§ **Stated goal**
Reproduce the data below, changing every "screenshot" to "capture" and leaving everything else unchanged. Omit the pictures from your output.

[Dataset excerpt]
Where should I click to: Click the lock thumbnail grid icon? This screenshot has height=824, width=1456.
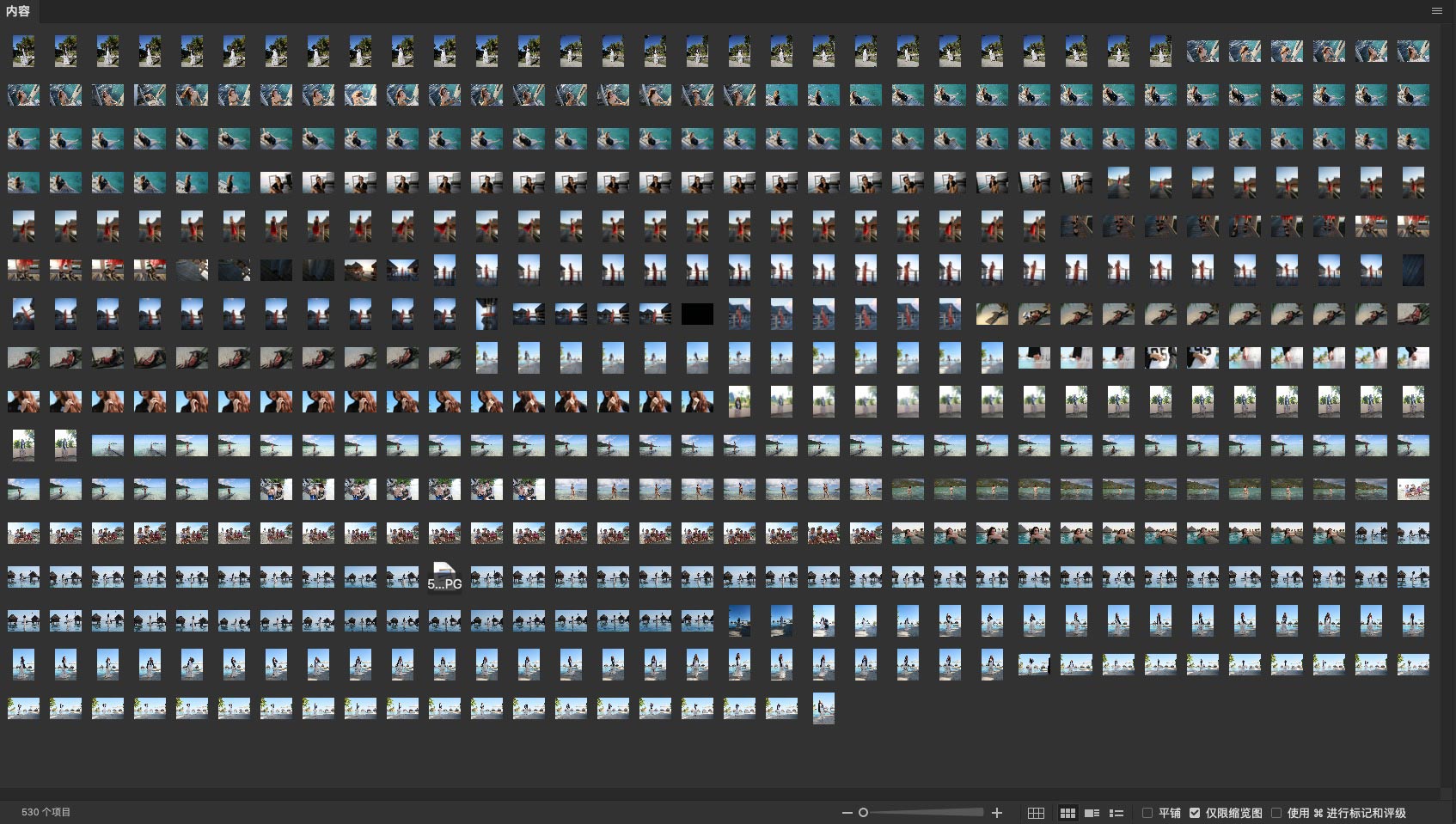[x=1036, y=813]
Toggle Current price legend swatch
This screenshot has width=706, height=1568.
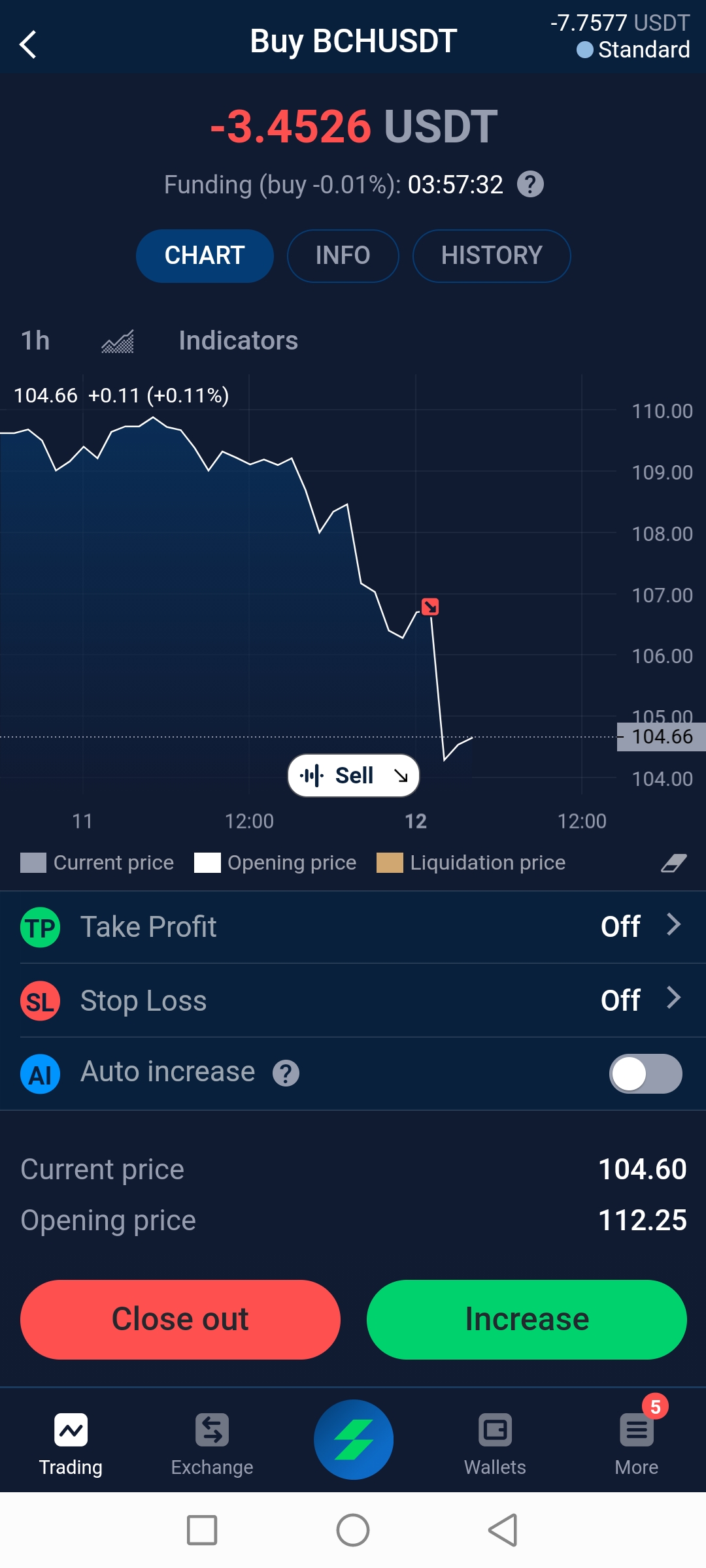tap(33, 862)
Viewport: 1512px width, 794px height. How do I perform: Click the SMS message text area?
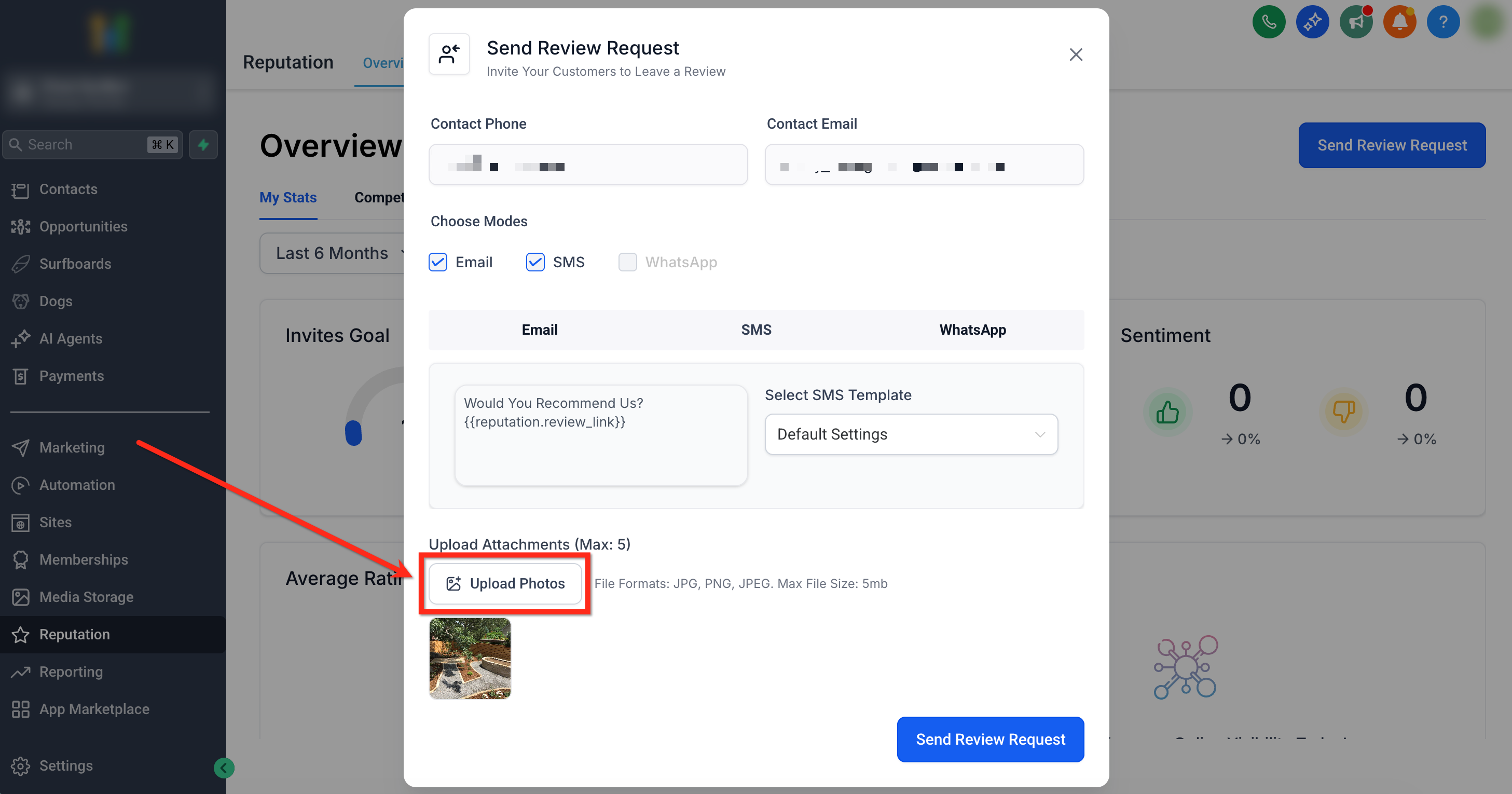click(600, 435)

§ **Task response**
Where should I click to: Click the lock thumbnail grid icon? This capture has height=824, width=1456.
[x=1036, y=813]
Toggle Current price legend swatch
This capture has width=706, height=1568.
tap(33, 862)
Viewport: 1512px width, 794px height. How do I perform: Click the SMS message text area?
click(600, 435)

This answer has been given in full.